Work task: What is needed is an exact transcription of every record below.

Records:
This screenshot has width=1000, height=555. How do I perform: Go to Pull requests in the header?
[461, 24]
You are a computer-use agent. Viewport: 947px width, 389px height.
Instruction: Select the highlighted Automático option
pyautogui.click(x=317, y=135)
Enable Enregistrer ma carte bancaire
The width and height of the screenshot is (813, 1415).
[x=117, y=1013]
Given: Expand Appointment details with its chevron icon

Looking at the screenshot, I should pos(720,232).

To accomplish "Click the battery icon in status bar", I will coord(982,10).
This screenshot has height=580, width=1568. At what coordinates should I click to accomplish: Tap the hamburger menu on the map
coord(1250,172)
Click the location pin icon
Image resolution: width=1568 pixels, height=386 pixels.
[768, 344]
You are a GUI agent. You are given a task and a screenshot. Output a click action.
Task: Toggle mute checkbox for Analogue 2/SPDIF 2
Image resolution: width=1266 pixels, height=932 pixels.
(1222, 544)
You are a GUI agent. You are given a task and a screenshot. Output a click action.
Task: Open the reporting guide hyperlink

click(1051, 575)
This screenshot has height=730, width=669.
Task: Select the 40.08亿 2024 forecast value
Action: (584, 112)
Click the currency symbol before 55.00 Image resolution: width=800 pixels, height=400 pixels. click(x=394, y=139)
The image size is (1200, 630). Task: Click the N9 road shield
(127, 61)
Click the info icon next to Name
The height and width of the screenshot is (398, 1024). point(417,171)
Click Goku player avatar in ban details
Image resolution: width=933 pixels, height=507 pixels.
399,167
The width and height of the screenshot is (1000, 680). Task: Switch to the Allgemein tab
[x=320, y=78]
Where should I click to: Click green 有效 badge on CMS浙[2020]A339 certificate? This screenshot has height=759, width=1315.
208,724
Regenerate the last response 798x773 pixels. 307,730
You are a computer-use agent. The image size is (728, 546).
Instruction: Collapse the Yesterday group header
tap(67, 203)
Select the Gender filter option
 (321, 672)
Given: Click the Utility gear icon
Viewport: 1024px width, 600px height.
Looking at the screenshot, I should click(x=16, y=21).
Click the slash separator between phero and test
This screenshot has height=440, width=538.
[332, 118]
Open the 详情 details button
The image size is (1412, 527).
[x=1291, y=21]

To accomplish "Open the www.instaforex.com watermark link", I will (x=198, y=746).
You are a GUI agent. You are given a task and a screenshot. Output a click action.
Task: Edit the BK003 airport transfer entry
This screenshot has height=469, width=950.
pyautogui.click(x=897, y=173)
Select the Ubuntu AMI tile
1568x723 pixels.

Written response:
This screenshot has width=1000, height=555. How do I perform: Go to Pull requests in the header?
[461, 24]
You are a computer-use agent. Viewport: 947px width, 389px height.
Instruction: Select the highlighted Automático option
pyautogui.click(x=317, y=135)
Enable Enregistrer ma carte bancaire
The width and height of the screenshot is (813, 1415).
[x=117, y=1013]
Given: Expand Appointment details with its chevron icon

Looking at the screenshot, I should pos(720,232).

To accomplish "Click the battery icon in status bar", I will coord(982,10).
This screenshot has height=580, width=1568. At what coordinates should I click to accomplish: Tap the hamburger menu on the map
coord(1250,172)
Click the location pin icon
Image resolution: width=1568 pixels, height=386 pixels.
[768, 344]
You are a GUI agent. You are given a task and a screenshot. Output a click action.
Task: Toggle mute checkbox for Analogue 2/SPDIF 2
Image resolution: width=1266 pixels, height=932 pixels.
(1222, 544)
You are a GUI agent. You are given a task and a screenshot. Output a click action.
Task: Open the reporting guide hyperlink

click(1051, 575)
This screenshot has height=730, width=669.
Task: Select the 40.08亿 2024 forecast value
Action: (584, 112)
Click the currency symbol before 55.00 Image resolution: width=800 pixels, height=400 pixels. click(x=394, y=139)
The image size is (1200, 630). Task: Click the N9 road shield
(127, 61)
Click the info icon next to Name
The height and width of the screenshot is (398, 1024). point(417,171)
Click Goku player avatar in ban details
Image resolution: width=933 pixels, height=507 pixels.
399,167
The width and height of the screenshot is (1000, 680). Task: Switch to the Allgemein tab
[x=320, y=78]
Where should I click to: Click green 有效 badge on CMS浙[2020]A339 certificate? This screenshot has height=759, width=1315.
208,724
Regenerate the last response 798x773 pixels. 307,730
You are a computer-use agent. The image size is (728, 546).
Instruction: Collapse the Yesterday group header
tap(67, 203)
Select the Gender filter option
 (321, 672)
Given: Click the Utility gear icon
Viewport: 1024px width, 600px height.
Looking at the screenshot, I should click(x=16, y=21).
Click the slash separator between phero and test
This screenshot has height=440, width=538.
[332, 118]
Open the 详情 details button
The image size is (1412, 527).
[x=1291, y=21]

To accomplish "Open the www.instaforex.com watermark link", I will (x=198, y=746).
You are a GUI agent. You are given a task and a screenshot. Output a click action.
Task: Edit the BK003 airport transfer entry
This screenshot has height=469, width=950.
pyautogui.click(x=897, y=173)
Select the Ubuntu AMI tile
1568x723 pixels.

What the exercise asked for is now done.